Garrone si ritira dalla corsa alla presidenza di Confindustria, via libera a Orsini

Domani si riunirà il consiglio generale dell'associazione per designare il prossimo leader, l'elezione avverrà il 23 maggio con il voto dell'assemblea

Eoardo Garrone si ritira dalla corsa di Confindustria, la strada verso la presidenza di viale dell’Astronomia è tutta per l’imprenditore Emanuele Orsini.

Dopo “forti fratture e forti tensioni”, scrive Garrone in una lettera all’associazione,  a Confindustria  “Non serve che un candidato possa vincere per qualche voto, magari frutto di impegni o scambi eccessivi e per me intollerabili e inaccettabili. Solo sostenendo un unico candidato e mettendolo nella condizione ideale per forza e autonomia, si può garantire la miglior governabilità alla nostra Confindustria. La scelta di anteporre il fine alla persona, mi impone quindi di fare un passo indietro e di consentire ad Emanuele Orsini di trovare quelle condizioni ideali per guidare Confindustria senza condizionamenti, e di poterlo fare con grande senso di responsabilità, in nome di un   fine collettivo che è molto più importante di noi singoli”.

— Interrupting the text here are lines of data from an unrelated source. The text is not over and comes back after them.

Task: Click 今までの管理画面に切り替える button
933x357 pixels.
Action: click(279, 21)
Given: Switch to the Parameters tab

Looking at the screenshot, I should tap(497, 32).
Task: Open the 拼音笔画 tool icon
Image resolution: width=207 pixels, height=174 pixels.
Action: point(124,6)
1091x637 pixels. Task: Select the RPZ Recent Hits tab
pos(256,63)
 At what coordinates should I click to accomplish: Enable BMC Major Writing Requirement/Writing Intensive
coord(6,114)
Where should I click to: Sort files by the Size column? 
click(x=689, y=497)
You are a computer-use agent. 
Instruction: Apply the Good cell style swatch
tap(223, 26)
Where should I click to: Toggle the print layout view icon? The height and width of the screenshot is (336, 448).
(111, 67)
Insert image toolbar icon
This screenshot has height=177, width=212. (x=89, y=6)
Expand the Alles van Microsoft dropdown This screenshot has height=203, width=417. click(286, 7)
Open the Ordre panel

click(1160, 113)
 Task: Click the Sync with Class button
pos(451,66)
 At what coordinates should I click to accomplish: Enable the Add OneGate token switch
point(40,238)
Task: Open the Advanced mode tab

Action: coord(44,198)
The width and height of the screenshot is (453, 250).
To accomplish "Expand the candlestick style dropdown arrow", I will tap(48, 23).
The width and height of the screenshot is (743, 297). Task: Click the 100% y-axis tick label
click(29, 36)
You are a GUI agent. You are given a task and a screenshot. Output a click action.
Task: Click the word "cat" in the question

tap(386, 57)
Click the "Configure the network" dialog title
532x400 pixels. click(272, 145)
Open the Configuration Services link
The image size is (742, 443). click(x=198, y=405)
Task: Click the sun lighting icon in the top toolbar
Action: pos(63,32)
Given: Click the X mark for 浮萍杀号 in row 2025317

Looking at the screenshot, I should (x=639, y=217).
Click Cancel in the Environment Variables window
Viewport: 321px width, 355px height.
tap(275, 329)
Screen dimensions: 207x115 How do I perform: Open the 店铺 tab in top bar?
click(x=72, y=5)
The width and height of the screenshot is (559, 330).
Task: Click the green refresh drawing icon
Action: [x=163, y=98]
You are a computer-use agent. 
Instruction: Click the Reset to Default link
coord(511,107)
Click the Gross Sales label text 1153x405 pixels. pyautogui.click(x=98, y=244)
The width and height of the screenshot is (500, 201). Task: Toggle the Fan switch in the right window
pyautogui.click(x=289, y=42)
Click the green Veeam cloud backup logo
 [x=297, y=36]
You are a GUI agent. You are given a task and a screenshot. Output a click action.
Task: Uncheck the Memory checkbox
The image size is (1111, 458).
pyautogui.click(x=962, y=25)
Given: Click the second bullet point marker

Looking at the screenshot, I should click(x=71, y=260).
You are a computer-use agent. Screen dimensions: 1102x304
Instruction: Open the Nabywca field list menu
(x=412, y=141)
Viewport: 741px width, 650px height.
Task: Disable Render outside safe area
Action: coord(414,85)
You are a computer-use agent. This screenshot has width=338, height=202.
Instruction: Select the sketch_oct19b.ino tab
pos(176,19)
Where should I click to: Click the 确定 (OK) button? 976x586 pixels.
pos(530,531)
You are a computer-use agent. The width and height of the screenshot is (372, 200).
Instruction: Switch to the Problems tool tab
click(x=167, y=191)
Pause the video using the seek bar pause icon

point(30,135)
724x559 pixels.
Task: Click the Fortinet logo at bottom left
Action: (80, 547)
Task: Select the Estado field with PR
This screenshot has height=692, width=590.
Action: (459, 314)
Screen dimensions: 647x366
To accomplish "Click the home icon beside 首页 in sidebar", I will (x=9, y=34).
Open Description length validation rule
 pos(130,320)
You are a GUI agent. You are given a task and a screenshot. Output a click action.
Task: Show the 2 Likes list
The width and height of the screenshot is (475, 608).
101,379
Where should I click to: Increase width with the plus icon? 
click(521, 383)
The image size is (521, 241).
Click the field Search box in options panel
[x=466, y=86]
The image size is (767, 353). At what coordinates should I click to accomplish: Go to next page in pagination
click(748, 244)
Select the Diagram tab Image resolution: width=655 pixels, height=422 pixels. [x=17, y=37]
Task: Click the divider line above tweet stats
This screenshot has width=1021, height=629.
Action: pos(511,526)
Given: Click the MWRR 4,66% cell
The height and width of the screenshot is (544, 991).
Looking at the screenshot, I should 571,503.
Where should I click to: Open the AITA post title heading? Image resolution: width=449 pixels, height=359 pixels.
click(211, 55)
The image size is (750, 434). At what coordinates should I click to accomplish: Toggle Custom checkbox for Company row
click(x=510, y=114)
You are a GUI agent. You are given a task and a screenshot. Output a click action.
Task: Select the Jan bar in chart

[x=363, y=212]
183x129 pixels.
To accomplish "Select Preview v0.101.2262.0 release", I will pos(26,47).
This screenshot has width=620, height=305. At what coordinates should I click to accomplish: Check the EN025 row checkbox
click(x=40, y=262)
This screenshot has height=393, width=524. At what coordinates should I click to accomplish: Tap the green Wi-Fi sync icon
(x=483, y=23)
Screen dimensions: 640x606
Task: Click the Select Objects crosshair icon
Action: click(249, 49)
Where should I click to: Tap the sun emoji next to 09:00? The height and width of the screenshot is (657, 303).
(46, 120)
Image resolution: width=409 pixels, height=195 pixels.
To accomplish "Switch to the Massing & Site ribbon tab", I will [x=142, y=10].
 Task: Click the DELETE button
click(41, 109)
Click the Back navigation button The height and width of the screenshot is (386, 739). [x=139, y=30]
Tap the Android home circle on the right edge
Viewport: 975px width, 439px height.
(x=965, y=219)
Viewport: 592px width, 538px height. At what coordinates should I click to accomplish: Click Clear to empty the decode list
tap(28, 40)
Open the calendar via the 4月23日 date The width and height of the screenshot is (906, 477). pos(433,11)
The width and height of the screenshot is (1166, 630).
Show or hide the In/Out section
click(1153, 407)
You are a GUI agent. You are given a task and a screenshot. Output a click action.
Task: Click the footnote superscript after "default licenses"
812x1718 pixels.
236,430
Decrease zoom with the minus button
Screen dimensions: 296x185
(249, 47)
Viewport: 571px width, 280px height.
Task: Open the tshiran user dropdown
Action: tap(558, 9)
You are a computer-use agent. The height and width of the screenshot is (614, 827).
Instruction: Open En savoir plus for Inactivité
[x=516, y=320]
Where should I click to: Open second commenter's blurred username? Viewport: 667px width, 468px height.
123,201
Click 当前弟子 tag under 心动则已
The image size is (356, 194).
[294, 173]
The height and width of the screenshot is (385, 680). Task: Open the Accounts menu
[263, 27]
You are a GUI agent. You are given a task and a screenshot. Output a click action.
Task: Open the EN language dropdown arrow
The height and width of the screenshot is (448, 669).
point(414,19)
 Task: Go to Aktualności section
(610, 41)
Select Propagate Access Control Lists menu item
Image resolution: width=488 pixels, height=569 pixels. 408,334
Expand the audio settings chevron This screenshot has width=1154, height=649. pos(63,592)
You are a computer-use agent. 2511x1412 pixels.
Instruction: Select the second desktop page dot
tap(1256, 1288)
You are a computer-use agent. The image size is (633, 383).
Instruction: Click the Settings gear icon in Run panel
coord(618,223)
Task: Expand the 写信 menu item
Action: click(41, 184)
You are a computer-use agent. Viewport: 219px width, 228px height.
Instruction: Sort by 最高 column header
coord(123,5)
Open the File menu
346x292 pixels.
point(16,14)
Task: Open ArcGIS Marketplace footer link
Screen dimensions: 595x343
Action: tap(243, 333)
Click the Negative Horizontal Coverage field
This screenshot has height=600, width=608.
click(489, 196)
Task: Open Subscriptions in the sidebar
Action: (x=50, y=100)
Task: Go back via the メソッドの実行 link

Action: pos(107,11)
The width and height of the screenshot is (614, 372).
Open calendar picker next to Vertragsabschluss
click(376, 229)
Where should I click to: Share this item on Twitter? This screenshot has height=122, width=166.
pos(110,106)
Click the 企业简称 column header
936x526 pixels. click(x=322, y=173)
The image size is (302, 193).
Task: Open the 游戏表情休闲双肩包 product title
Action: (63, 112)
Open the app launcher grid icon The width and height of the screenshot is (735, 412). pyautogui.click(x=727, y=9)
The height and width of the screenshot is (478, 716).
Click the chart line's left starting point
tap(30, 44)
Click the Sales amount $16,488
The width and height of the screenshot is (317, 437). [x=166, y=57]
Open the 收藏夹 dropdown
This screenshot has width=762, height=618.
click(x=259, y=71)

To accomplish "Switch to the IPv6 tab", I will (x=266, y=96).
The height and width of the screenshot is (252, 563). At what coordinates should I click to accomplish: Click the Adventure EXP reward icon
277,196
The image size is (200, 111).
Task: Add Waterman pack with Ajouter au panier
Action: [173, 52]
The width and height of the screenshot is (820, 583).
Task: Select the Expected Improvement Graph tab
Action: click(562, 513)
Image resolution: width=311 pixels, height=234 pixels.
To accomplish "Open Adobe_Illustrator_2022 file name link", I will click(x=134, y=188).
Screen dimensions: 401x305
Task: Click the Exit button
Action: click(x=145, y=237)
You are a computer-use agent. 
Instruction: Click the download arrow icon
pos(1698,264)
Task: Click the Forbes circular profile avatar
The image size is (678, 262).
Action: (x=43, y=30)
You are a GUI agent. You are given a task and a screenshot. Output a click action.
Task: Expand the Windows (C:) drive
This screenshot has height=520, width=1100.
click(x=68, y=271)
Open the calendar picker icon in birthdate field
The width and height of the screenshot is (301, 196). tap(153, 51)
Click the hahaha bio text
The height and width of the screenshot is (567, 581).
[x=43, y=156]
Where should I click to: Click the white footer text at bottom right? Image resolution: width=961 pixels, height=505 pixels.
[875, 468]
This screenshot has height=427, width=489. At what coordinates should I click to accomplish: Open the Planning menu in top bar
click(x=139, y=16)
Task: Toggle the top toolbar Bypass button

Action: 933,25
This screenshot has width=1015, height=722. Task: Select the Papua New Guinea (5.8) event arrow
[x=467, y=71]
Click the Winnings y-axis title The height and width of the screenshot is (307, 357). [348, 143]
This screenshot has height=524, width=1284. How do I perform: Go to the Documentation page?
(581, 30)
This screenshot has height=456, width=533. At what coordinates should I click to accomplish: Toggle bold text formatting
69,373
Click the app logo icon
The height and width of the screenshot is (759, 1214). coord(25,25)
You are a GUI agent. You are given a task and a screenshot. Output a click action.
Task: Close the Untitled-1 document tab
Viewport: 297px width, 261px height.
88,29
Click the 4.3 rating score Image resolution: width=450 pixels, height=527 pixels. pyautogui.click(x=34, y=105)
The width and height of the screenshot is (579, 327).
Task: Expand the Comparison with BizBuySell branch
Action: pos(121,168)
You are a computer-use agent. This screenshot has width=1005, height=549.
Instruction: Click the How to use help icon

Garrone auspica  “una Confindustria in cui il Presidente non si debba mai candidare
nel corso del suo mandato a ruoli politici esterni, una Confindustria che non accetti scambi
con la politica, una Presidenza forte con una squadra autorevole e inclusiva e che rispetti le
volontà e le delibere del Consiglio di Presidenza e del Consiglio Generale” e un presidente che “rispetti l’autonomia del Sole24ore e recuperi la sovranità di Confindustria nella Luiss”.

Orsini oggi è vicepresidente di Confindustria, con delega per la finanza e il fisco. Emiliano, nato nel 1973, opera nei comparti del legno e dell’alimentare

Domani si riunirà il consiglio generale dell’associazione per designare il prossimo leader, l’elezione avverrà il 23 maggio con il voto dell’assemblea.